WHAT THE EXERCISE ASKS
In the text on the temple at Vaithisvarancoil, what does the word "gopura" mean?

Beyond Sirkali the flat green landscape of paddies and palms stretches away eastwards to the sea and south across the delta. You can see the temple towers, the gopuras, of Vaithisvarancoil, from two or three miles away. The bus dropped us off at the side of the temple soon after four. A wide sandy lane surrounds the outer walls of the temple precinct where the huge wooden cars are pulled during the annual festivals. Along the lane are the priests’ houses, with their pillared fronts, terracotta roofs and plastered walls, painted with the red and white stripes which always signify a Saivite temple. On the south side the lane was lined with stalls strung with streamers and flags. Mala marched up and down looking for the best price for coconuts and bananas for puja. While she bargained, I had a cup of tea in the Kumaran Vegetarian Hotel, a cavernous tea shop with an old pendulum clock and a big wooden dresser where a pan of incense wafted smoke under a row of deities and portraits of the Gandhi family. We left our shoes in the shop where Mala bought all the other bits and pieces necessary for puja – camphor, vilva leaves, and fruit. Then we turned into the wide approach which leads up to the temple gate.
The temple at Vaithisvarancoil is dedicated to Siva as Lord of Healing, literally ‘The Lord who is our Physician’ and is very popular among Tamils, especially those suffering from disease, sickness and mental trouble. It
is widely believed that Siva will cure even incurable diseases here. People also come here to fulfil vows or perform the rituals for young children. (This was where Mala had wanted to bring our daughter for her first birthday, for the first giving of rice.) It is one of the famous shrines sung by the Tamil Saivite saints in the Tevaram, so it must have been in existence at least by the seventh century AD. Then Appar came here to hymn ‘the Lord of a thousand names, Lord of mantras, tantras and healing potions, who by his grace cures our incurable disease’ – the disease which Appar makes a metaphor for existence itself.
The shrine has a beautiful colonnaded tank whose waters are believed to have curative powers; it has an ancient and sacred neem tree whose leaves and bark have medicinal qualities; the food offerings prepared in the temple kitchens and given at puja are also thought to be beneficial to health. Off the beaten track as far as the tourist is concerned, you will find it in no Western guidebook, but to the Tamils it is a loved and famous spot.
Vaithisvarancoil is also a good place to get an idea of the classic layout of the Tamil temple. Past the pilgrim stalls you come to the main gate, a pyramidal tower whose weathered sculptures tower over the surrounding town and countryside. This is the gopura, one of the most characteristic features of the Tamil landscape, so well known that it has become the badge of the state government. The word simply means ‘gateway’. In early southern architecture, the tower over the central shrine was the main feature and the gates were small. But in the tenth century, gate towers became more prominent and soon rose over 150 feet, fantastical pyramids teeming with brightly coloured statues of gods and spirits, as garishly coloured as the pediments of ancient Greek temples.

PROVIDED MATERIAL
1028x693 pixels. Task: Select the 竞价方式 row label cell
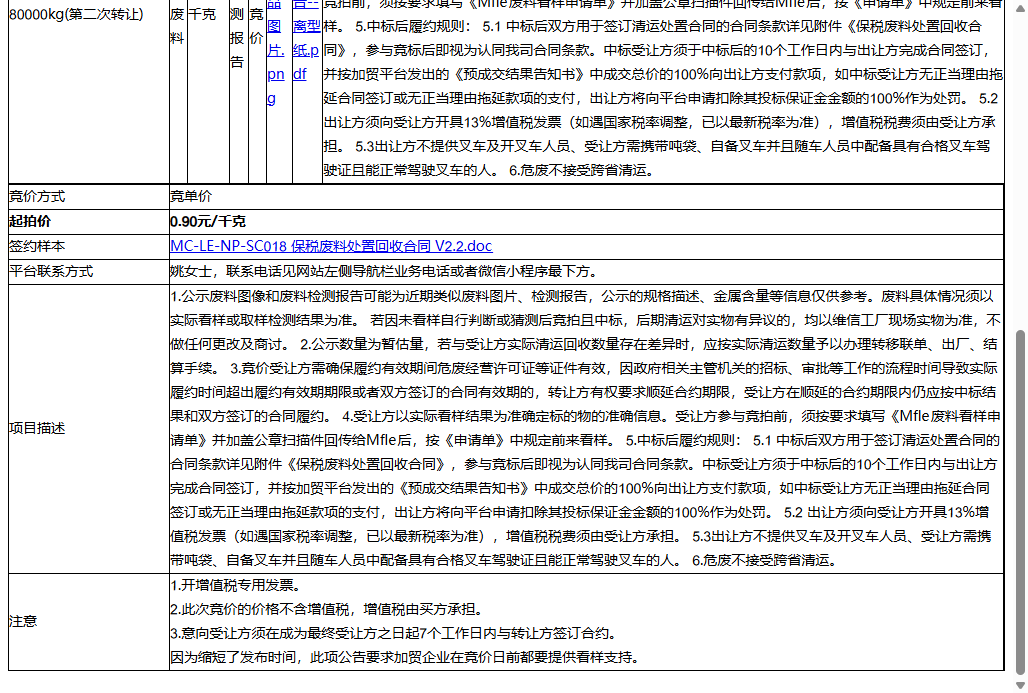pyautogui.click(x=40, y=196)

EXERCISE RESPONSE
It means "gateway."